My buddy is sourcing one for me. Hopefully we can use it this weekend. I'll keep everyone posted.
 

·
Registered
Joined
·
121 Posts
Discussion Starter #15
This is the car with the loose leaking distributor right ?? Have you played with timing it ? Seems like a loose out of time dizzy could definitely cause it to run hot .

Yes, same car haha. I've only had it a month so I'm still working out all the kinks. My buddy (same buddy) has a timing gun. Coming over this weekend and gonna crush some beers and see how the timing is. But, if it was grossly out of time, I would expect to run rough. It doesn't...but, would a few degrees cause it to run lean and get that hot...?
 

·
Registered
Joined
·
121 Posts
Discussion Starter #16
I have to ask, is Humdingers restaurant still open there on Bemiss road? lol

Haven't heard of it, so maybe not. Do you remember Rockin Rodeo, with the mechanical bull by the Liquor Store on Bemiss...ya it burned down, so now it's just a slab of concrete, haha.
 

·
Premium Member
Joined
·
4,493 Posts
Yes, same car haha. I've only had it a month so I'm still working out all the kinks. My buddy (same buddy) has a timing gun. Coming over this weekend and gonna crush some beers and see how the timing is. But, if it was grossly out of time, I would expect to run rough. It doesn't...but, would a few degrees cause it to run lean and get that hot...?
Yes, if the timing is retarded it would still start and run smoothly but be down some on power and tend to run hot.

BTW, I was in your area the week before Thanksgiving for Moultrie swap meet. Made a side trip to Boston, a few miles west of you. Dillon Candy Co makes the best peanut brittle on the planet, I'm addicted.
 
  • Like
Reactions: vtchopperdude

·
Premium Member
Joined
·
4,493 Posts
As already suggested, an IR temp gun is worth having. I still suspect you have a bad fan clutch.
 

·
Registered
Joined
·
121 Posts
Discussion Starter #19
As already suggested, an IR temp gun is worth having. I still suspect you have a bad fan clutch.

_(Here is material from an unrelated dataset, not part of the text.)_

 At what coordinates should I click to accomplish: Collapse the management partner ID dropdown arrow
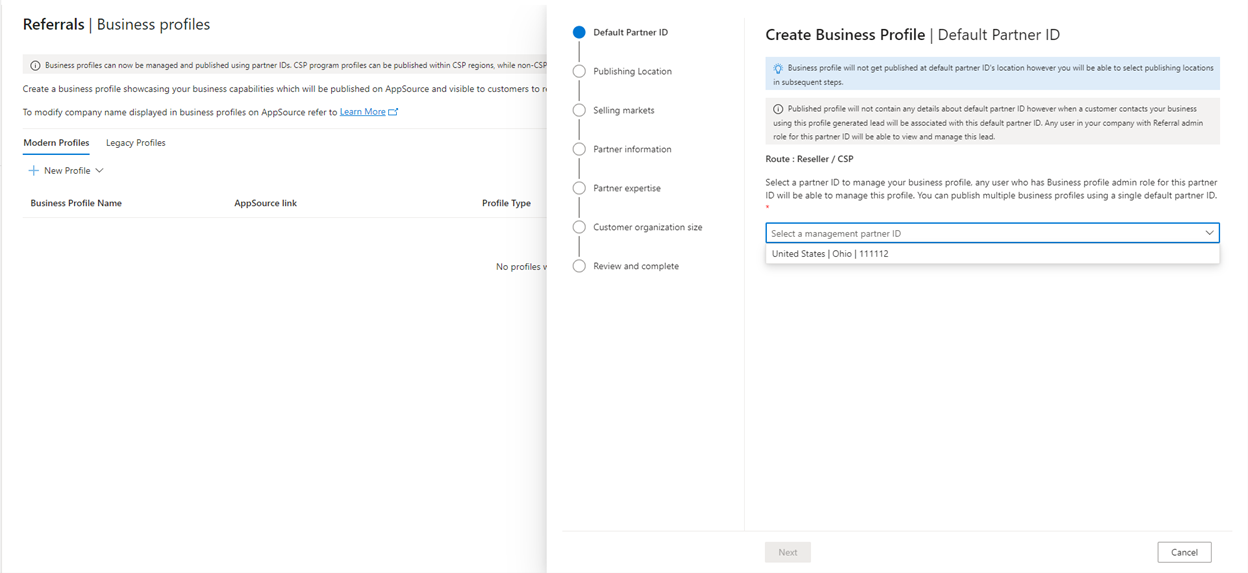[x=1209, y=233]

Is there any easy way on these to tell??? It doesn't spin freely, but has light resistance. If it were bad, more resistance?
 

·
Registered
Joined
·
121 Posts
Discussion Starter #20
Randy, I guess I'm a bit confused on the clutch operation... When engine is stone cold, it should completely free wheel...as in turn several revolutions before stopping? Because right now, if it spin it, it will turn maybe one or two fan blade widths. It behaves basically the same way after it's been running and warmed up. Are we on to something here? New tstat, new coolant, fan shroud in place, radiator in good condition, fan itself in good condition... So, you're thinking it's just not spinning at the right rate when it's supposed to? When cold, it should free wheel to a degree, and take load of the engine so it can warm up. Once warm, should the fan clutch essentially be fully engaged?? Just thinking out loud here before I throw more $$$ at it.